Standing on her mounts back, it lowers itself down until it’s fancy bow-tie is on the lawn. Smaller bugs weave web stairways for her decent. Moving like a roller skater down the network, she finally comes down to Tommy.

“Tommy, I know you can hear me. You’ll be able to move soon, and you’ll likely get down by morning. you wanted to have fun first. You get your wish. I want you to know how totally out of your league you are. You can fool all the people some of the time, but Tommy, honestly if you fool yourself you fool yourself all of the time.”

She walks over to Bambi, his antlers scraping the ground. “Bambi, I know all you want to do is make a buck, but has any of Tommy’s schemes worked? Ever? For more than two days before it fell through? Do you see a pattern here?”

Muffled sounds come out of the hanging cocoons.

Thereasa fininshes: “I’m tired now. I do not like making house calls. Don’t screw with me again.”

Roger appears at the front door. He has an uncanny ability to move, but only when no one is looking at him. That’s death, I guess. “Hi Ms. Cougar.”

She looks at Roger carefully: “Roger, is that you? You aren’t alive.”

Roger says: “Yup, all fungus now. Back to the soil. Kinda fun there. The great fungal underground you know.”

She replies: “I’ve heard about it. It can wait for me, thanks.”

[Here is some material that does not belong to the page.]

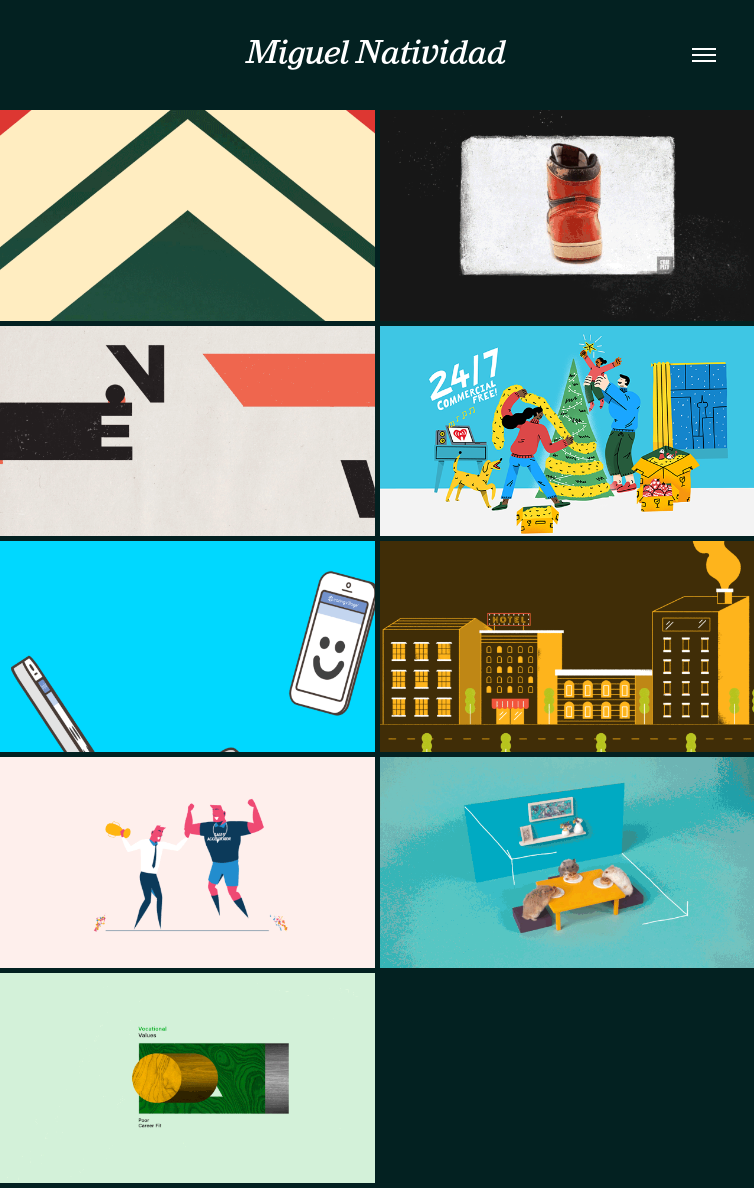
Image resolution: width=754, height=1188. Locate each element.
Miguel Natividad (377, 51)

Roger replies: “No hurry.”

Thereasa says: “Untill that time. Right now, I just need to get back across the river and back to sleep.”

And so quiet returns to St. John’s and all is well in Pier Park.

But what happened to Steven? Some say he started another research facility on an island in the pacific. Some say he just ran away when the bugs became too hard to control.

Steven, You Kissed The Sun and Now You Sleep With the Moon

But what I think, is that he paid the price of losing control and is still hanging high up in the cedars of Pier Park. Poisoned and encased in a bag of spider silk.

And only during the darkest of new moons at halloween some folk say that they hear a faint voice calling “Thereasa, help me.”